Premier vol

 

  Ca faisait un bon moment qu’on volait ensemble. Je savais qu’un jour pas très lointain ça arriverait, que je me retrouverais lâché tout seul aux commandes de l’avion. J’espérais que ce jour j’assurerais, mais j’arrivais pas à imaginer vraiment. Je ne voulais pas trop y penser non plus. David m’avait dit qu’il lui manquait les qualifications requises et qu’on aurait l’obligation de faire appel à un « superviseur » extérieur, un gars venu exprès pour garantir le bon déroulement des règles de l’aviation.
  Donc, ce jour là, comme il y avait que nous deux sur le terrain d’aviation, je suis parti une fois de plus l’esprit tranquille, pensant que le grand jour ne serait pas encore pour cette fois.

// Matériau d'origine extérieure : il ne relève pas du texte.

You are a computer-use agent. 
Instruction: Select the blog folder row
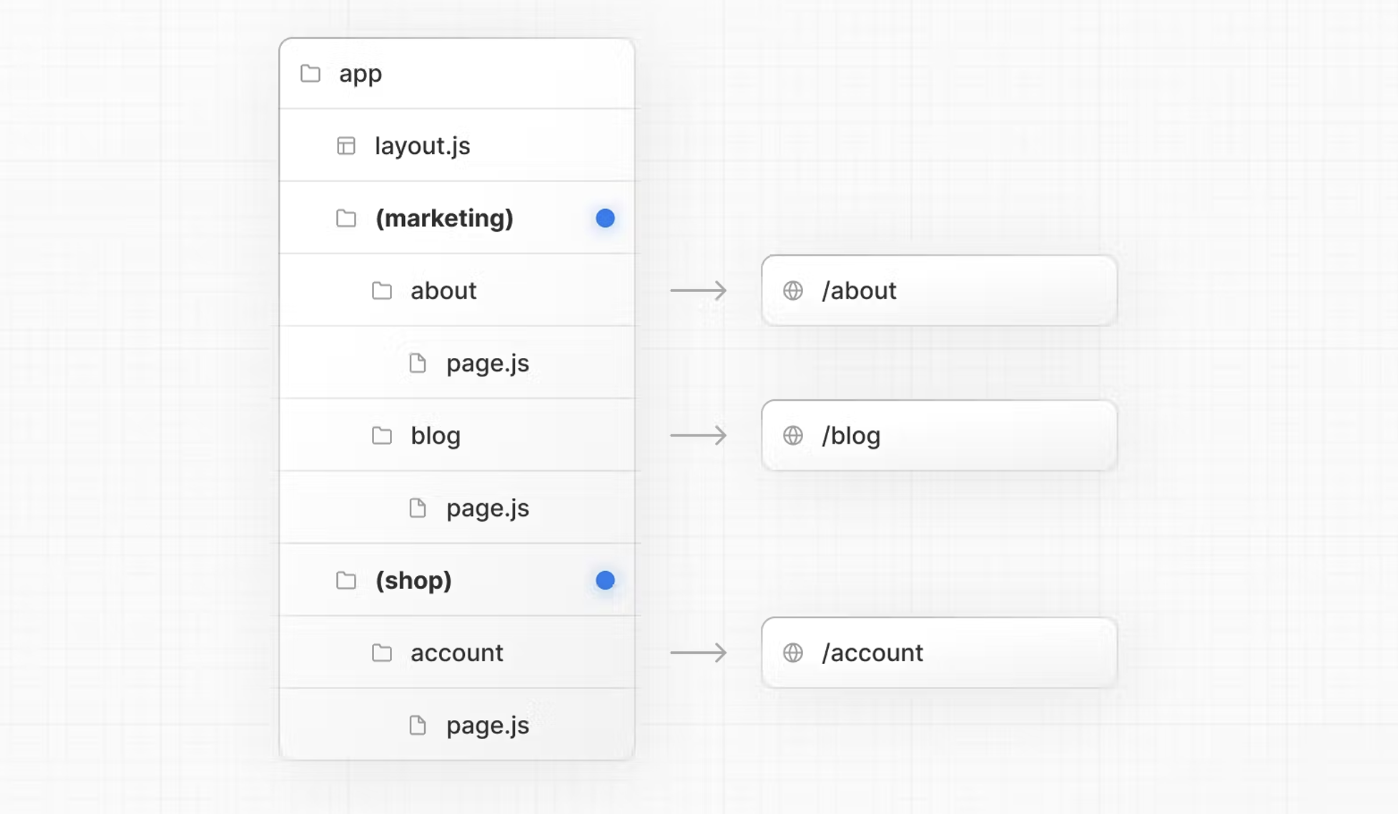[457, 436]
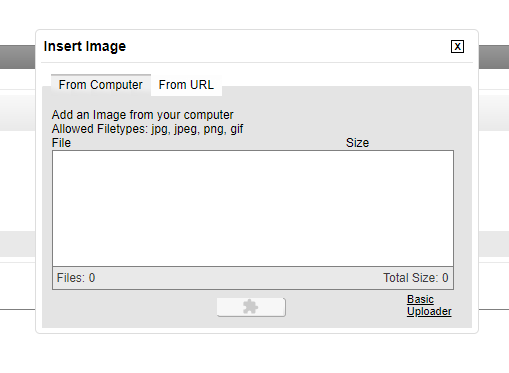Click the Allowed Filetypes text line
The image size is (509, 373).
[x=147, y=129]
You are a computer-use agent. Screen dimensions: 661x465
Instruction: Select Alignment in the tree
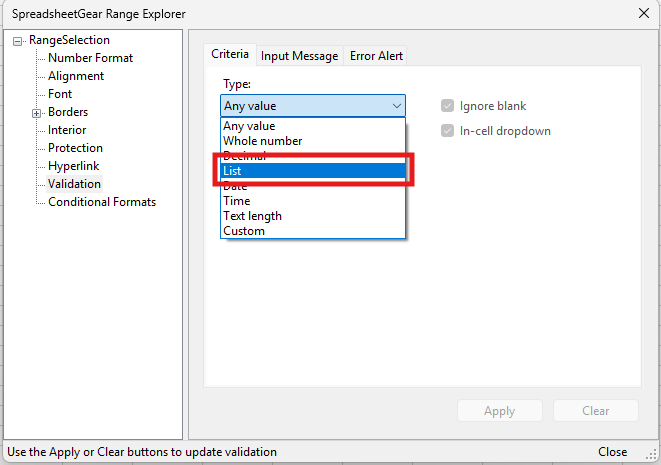click(x=76, y=76)
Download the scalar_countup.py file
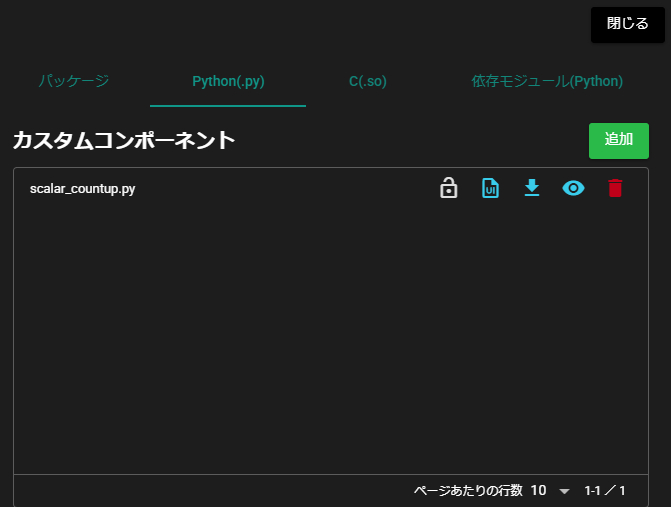671x507 pixels. pos(532,188)
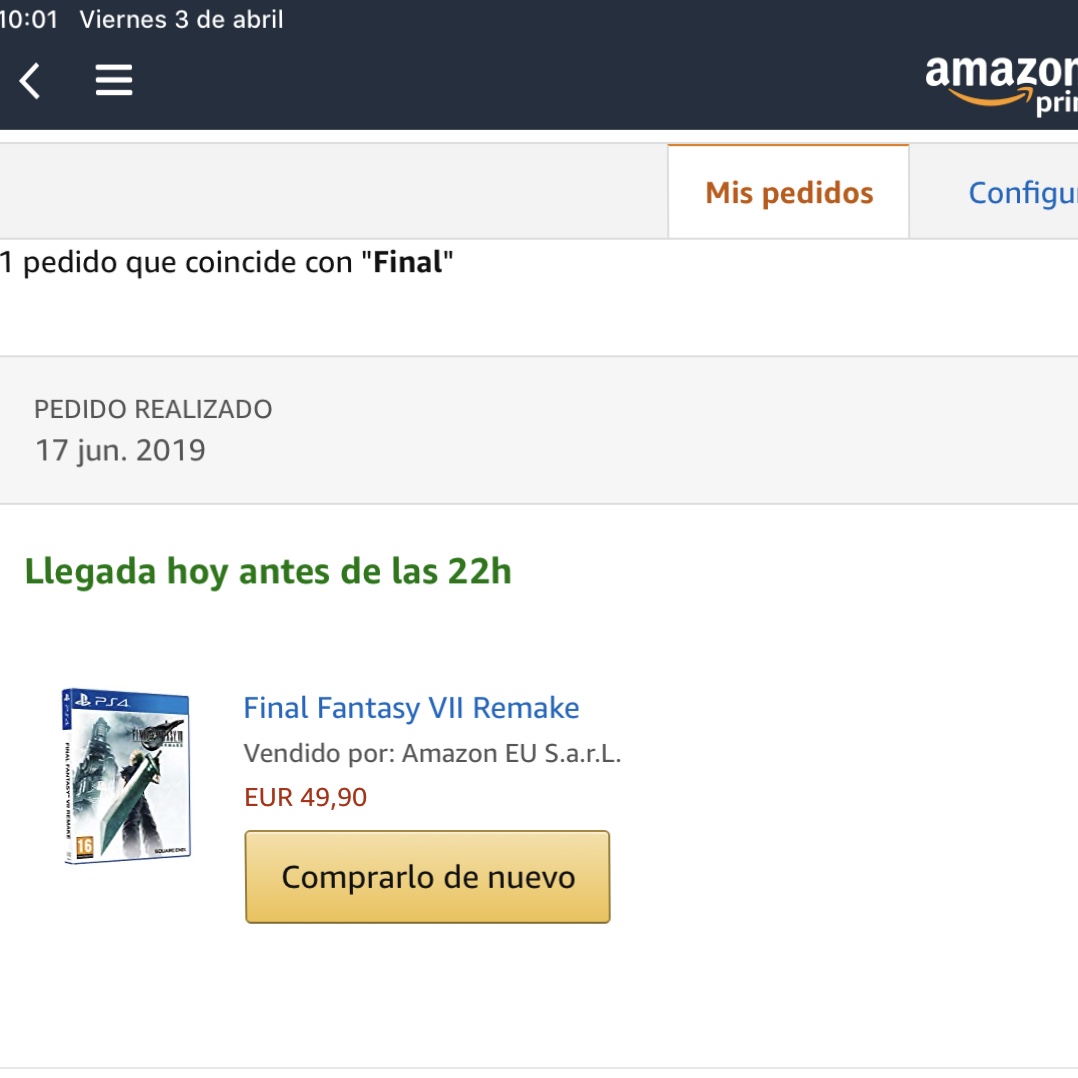The image size is (1078, 1078).
Task: Open the hamburger menu icon
Action: [113, 80]
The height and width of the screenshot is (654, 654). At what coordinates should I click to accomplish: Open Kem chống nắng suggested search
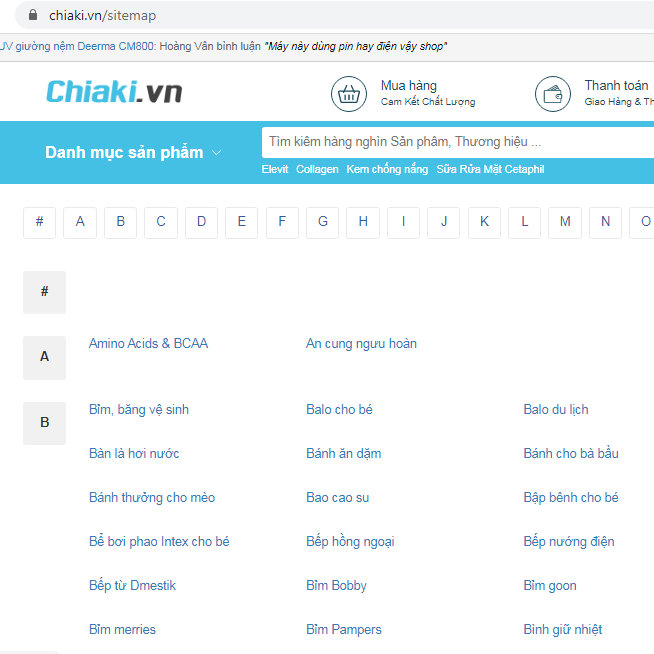387,170
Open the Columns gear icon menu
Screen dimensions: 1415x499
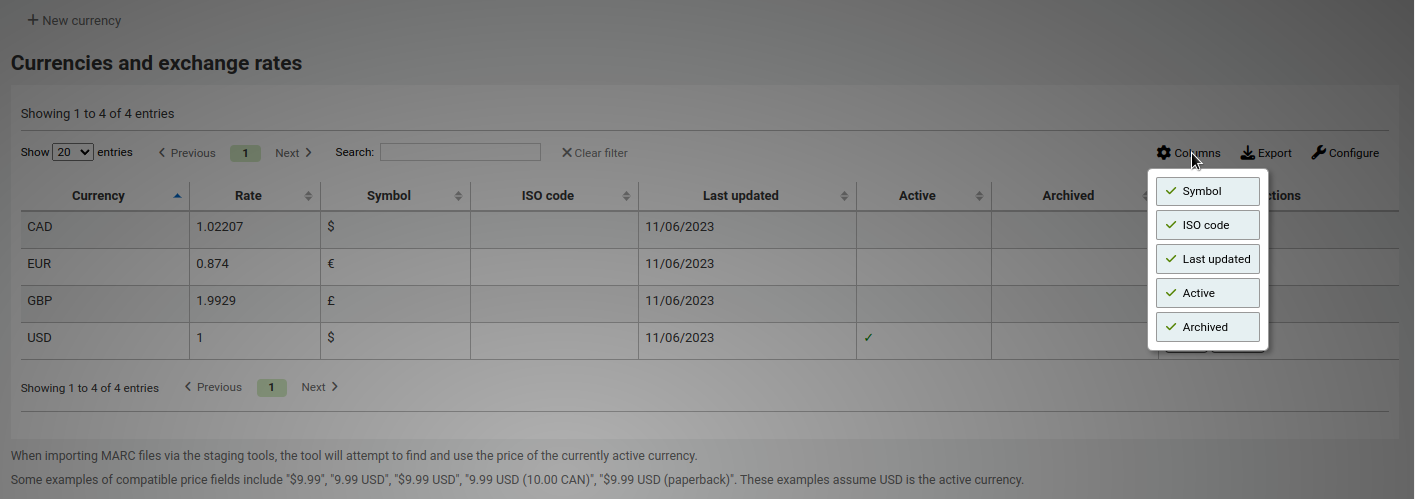pos(1163,153)
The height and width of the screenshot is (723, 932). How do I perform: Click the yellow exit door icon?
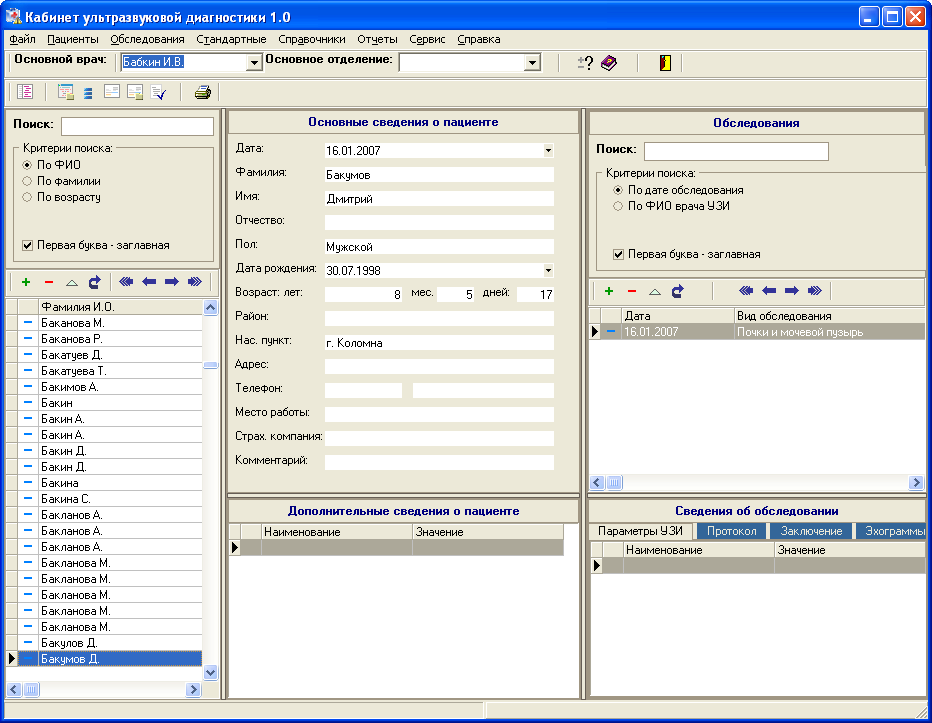(664, 63)
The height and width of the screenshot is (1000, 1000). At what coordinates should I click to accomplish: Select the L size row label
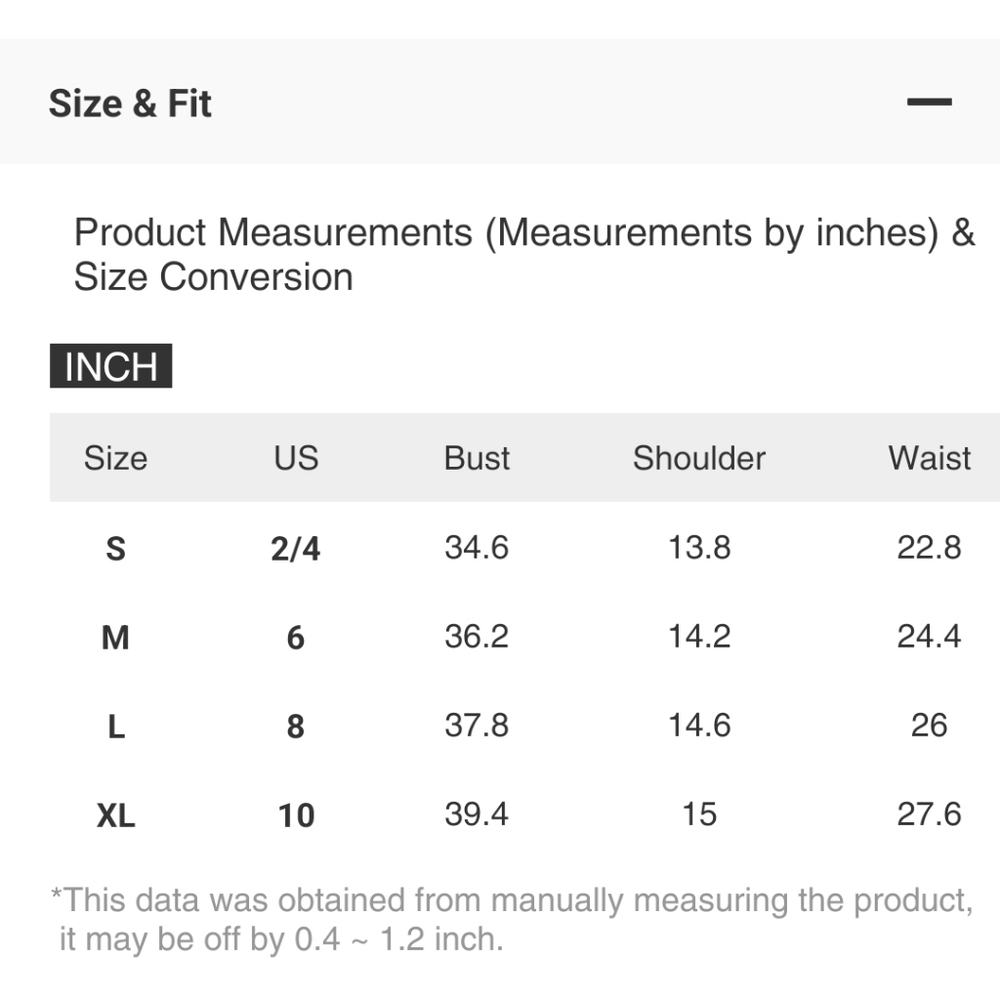click(115, 726)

Le ciel était bleu, c’était le début d’après-midi, et il n’y avait pas un souffle de vent. On a fait un premier tour de piste, comme d’habitude, avec remise de gaz pour un deuxième. La routine. Dans le dernier virage avant d’atterrir, David me dit :  « On met dix degrés de volets et maintenant on fait un complet. » O.K, je lui réponds. On s’approche tranquille et on atterrit, pieds sur les freins. David me dit : « Bon, on remonte la piste et on repart. »
  - Ouais, d’accord.
  Je quitte donc la piste et je remonte le taxiway. Arrivé en haut, je mets l’avion en attente et saisis la check-list que je reprends au niveau des essais moteur. Mille sept cents tours par minute. David ouvre la porte. Je le regarde et il descend tranquillement de l’avion.
  - Ben, qu’est-ce que tu fais ?
  Il a sa planchette à la main et son casque dont il débranche les prises.
  - J’te lâche. Maintenant tu continues tout seul.
  - Mais t’as pas le droit tu m’as dit ! Il faut le superviseur !
  - Non, non. Plus maintenant. J’ai passé l’agrément la semaine dernière et je peux te lâcher maintenant. Allez, tu fais trois ou quatre tours de piste.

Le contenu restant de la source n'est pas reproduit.